Le tribunal de commerce de Paris a fait droit à la demande du ministre de l’Économie et des finances fondée sur l’existence d’un déséquilibre significatif entre deux sociétés du groupe Amazon et les vendeurs qui sont référencés sur le site Amazon.fr. Les sociétés sont condamnées à la modification et suppression de sept clauses litigieuses et au paiement d’une amende de quatre millions d’euros.

par Cathie-Sophie Pinatle 12 septembre 2019

Si les places de marchés électroniques constituent une interface de choix pour les fournisseurs et distributeurs qui souhaitent bénéficier d’une visibilité exceptionnelle sur la toile, elles placent toutefois ces derniers dans une situation de grande vulnérabilité. C’est l’une des conclusions de l’enquête menée par la DGCCRF entre 2015 et 2017 (V. Communiqué du 18 déc. 2017). Le ministre de l’Économie et des finances a alors engagé une action contre trois sociétés appartenant au groupe Amazon sur le fondement de l’article L. 442-6, I, 2°, du code de commerce (devenu l’art. L. 442-1, 2°). Dans cette affaire, le ministre entend faire usage du panel des sanctions que lui offre l’article L. 442-6, III, de ce code (devenu l’art. L. 442-4) puisqu’il sollicite outre la suppression immédiate et sous astreinte des clauses instituant un déséquilibre significatif, la condamnation des sociétés une amende d’un montant 9 500 000 €, la publication de la condamnation pendant six mois sur le site internet Amazon.fr ainsi qu’une diffusion élargie dans la presse nationale.

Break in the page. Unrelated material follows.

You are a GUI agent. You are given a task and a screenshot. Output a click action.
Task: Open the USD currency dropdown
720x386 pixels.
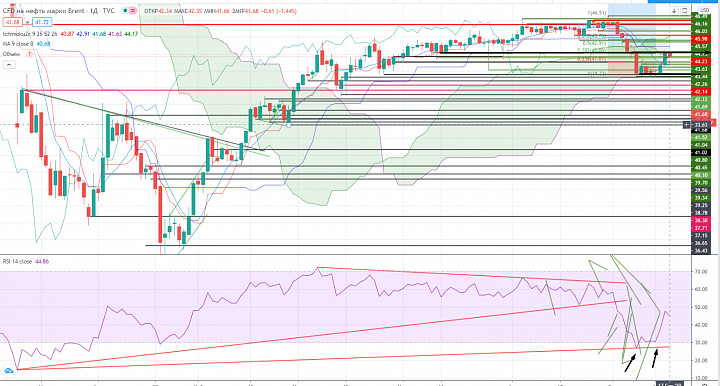click(704, 10)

En France, Amazon est leader du marché des places électroniques. Il réalise un chiffre d’affaires de cinq milliards d’euros et référence 170 000 fournisseurs et distributeurs français et étrangers (ci-après nommés vendeurs tiers). Le fonctionnement du « système Amazon », qui repose sur trois sociétés, mérite quelques éclaircissements préalables au commentaire la décision.

Le vendeur tiers, référencé sur Amazon.fr est engagé contractuellement auprès de deux sociétés du groupe.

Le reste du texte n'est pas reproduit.